Filantropia pani Gates
"Kontrola urodzeń i dezinformacja. Ryzyko filantropii" - pod takim tytułem watykański dziennik "L’Osservatore Romano" krytykuje żonę założyciela Microsoftu, Billa Gatesa, Melindę, która ogłosiła, że prowadzona przez nich fundacja przeznaczy w ciągu ośmiu lat 450 mln euro (ponad miliard złotych) na poszukiwania nowych technik antykoncepcji, poprawę informacji na jej temat i upowszechnienie środków antykoncepcyjnych w krajach najuboższych, z afrykańskimi na czele.

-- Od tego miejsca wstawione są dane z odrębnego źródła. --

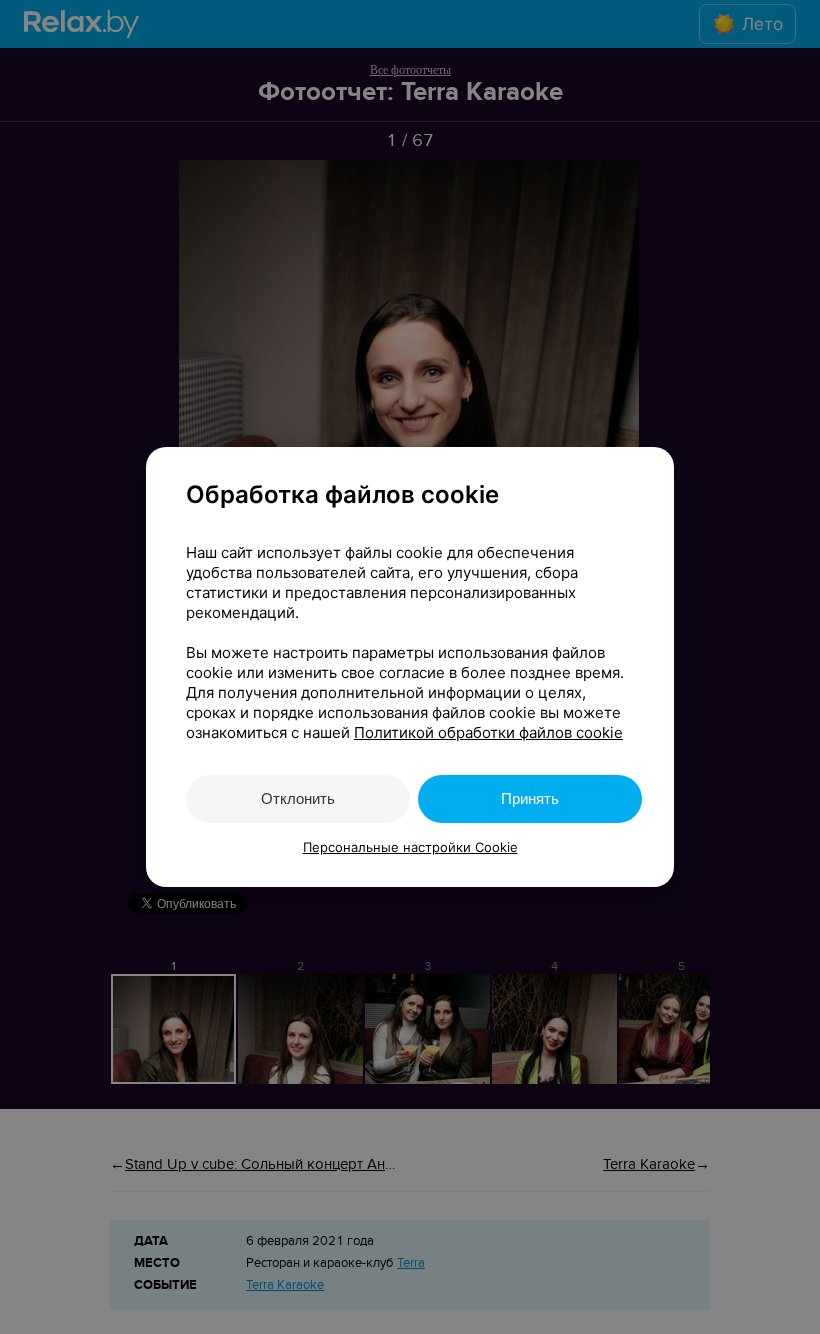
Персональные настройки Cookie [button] (410, 847)
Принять (530, 798)
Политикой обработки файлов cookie (488, 732)
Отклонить (298, 798)
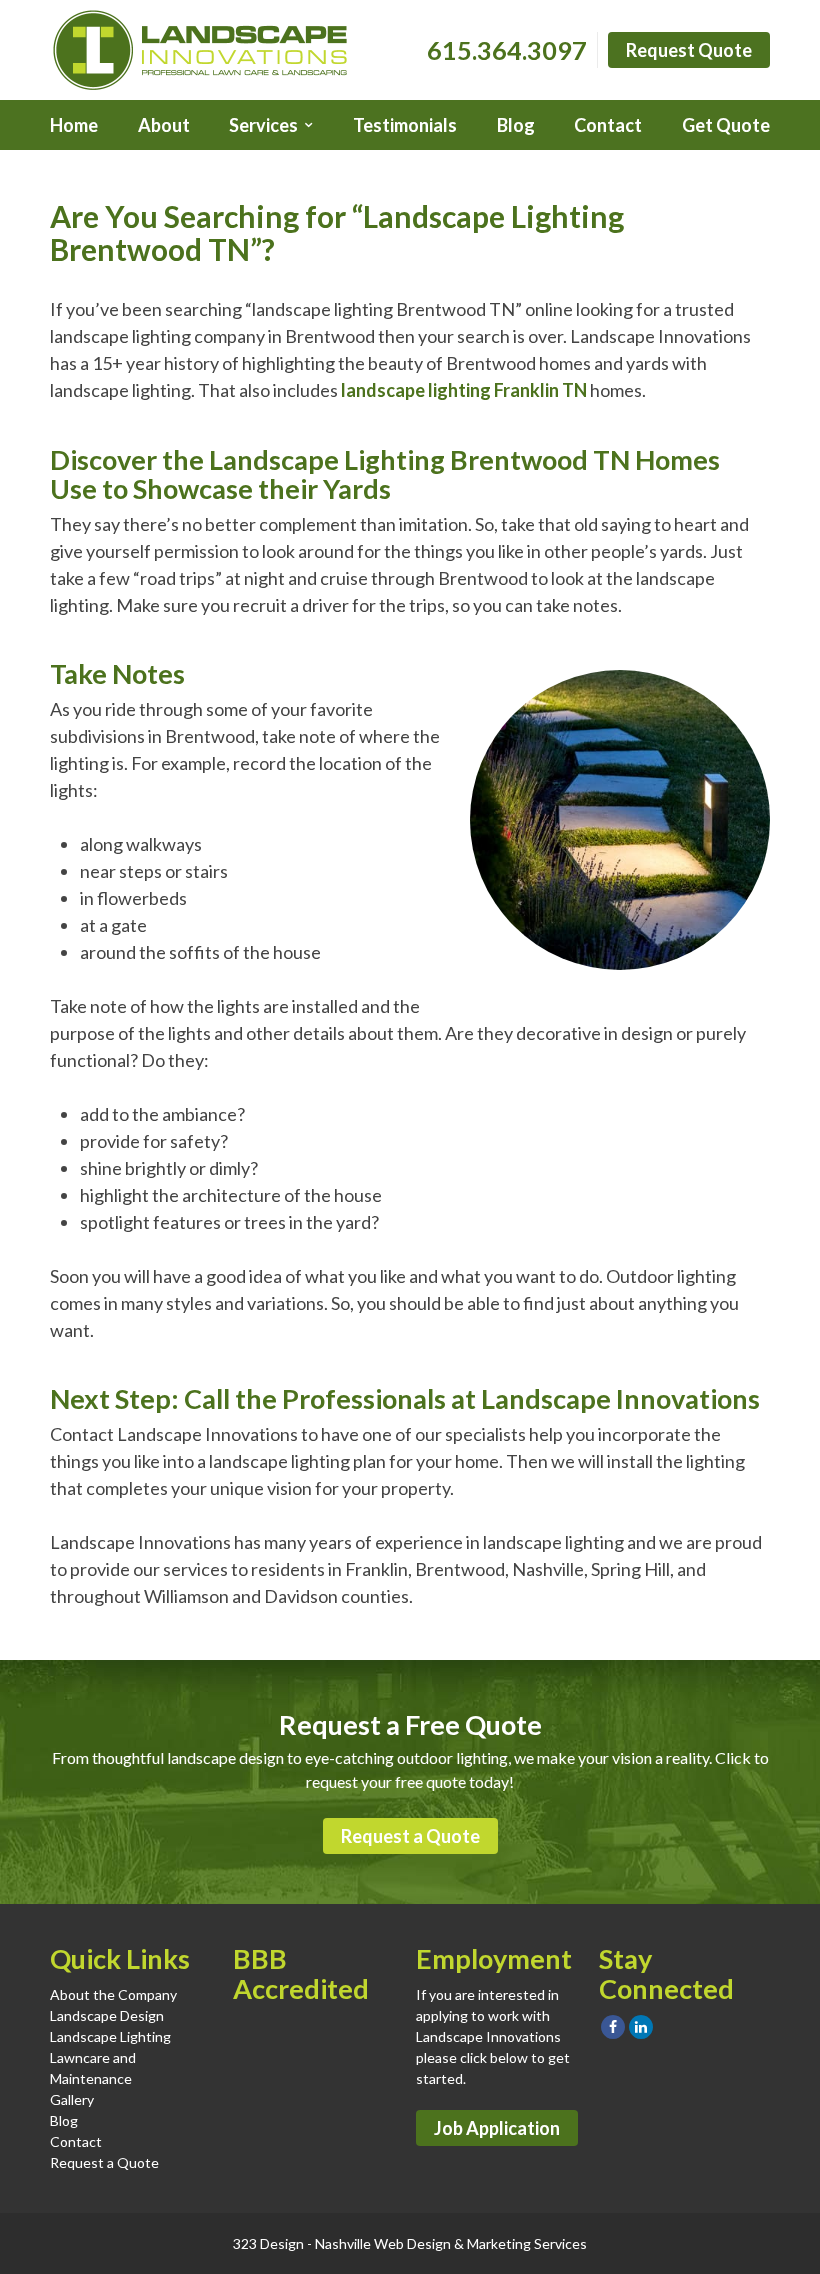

W wypowiedzi dla telewizji CNN Melinda Gates zaznaczyła, że jako katoliczka uważa za swój obowiązek danie kobietom lepszego dostępu do antykoncepcji. Zaś w wywiadzie dla dziennika "Guardian" dodała, że jako wierząca ma świadomość, iż te 450 mln euro stanie się wyzwaniem dla hierarchii kościelnej.
Na łamach "L’Osservatore Romano" Giulia Galeotti zauważa, że amerykańska filantropka strzela na oślep, posługując się stereotypami, iż "sprzeciwiając się prezerwatywom, Kościół pozwala umrzeć kobietom i dzieciom z powodu mizoginicznego nieprzejednania". Takie podejście Galeotti uważa za "bezpodstawne i prostackie".
Przypomina, że Kościół opowiada się za "naturalną regulacją płodności", której metody oparte są na "wskazaniach dawanych przez ciało". O tym, że są to konkretne i skuteczne sposoby, przekonuje metoda owulacyjna małżeństwa Johna i Evelyn Billingsów, którą zainteresował się nawet komunistyczny rząd w Pekinie, gdyż nic nie kosztuje, nie szkodzi zdrowiu kobiety i jest uważana za zabezpieczającą przed poczęciem w 98 proc.
Zdaniem Galeatti, podstawowym "grzechem" metody Billingsów jest jej całkowita darmowość, co nie może się podobać koncernom farmaceutycznym, które osiągają olbrzymie zyski ze sprzedaży chemicznych środków antykoncepcyjnych. "Co zresztą będzie się dalej działo dzięki filantropii pani Gates" - dodaje komentatorka watykańskiego dziennika.
O podobną politykę dezinformacji oskarża ona także koncern Nestlé, który poprzez "presję psychologiczną" wywieraną za pośrednictwem kampanii reklamowych wmawia afrykańskim kobietom, że karmienie piersią ich nowo narodzonych dzieci jest barbarzyńskie, zaś "nowoczesne i cywilizowane" jest kupowanie dla nich mleka w proszku, sprzedawanego przez ten właśnie koncern.
Jak informuje portal LifeNews.com, Bill & Melinda Gates Foundation w latach 1998-2006 przekazała na największą amerykańską organizację proaborcyjną Planned Parenthood 12 mln dolarów. Z kolei International Planned Parenthood, propagująca aborcję w krajach Trzeciego Świata, otrzymała w tym czasie od fundacji 21 mln dolarów.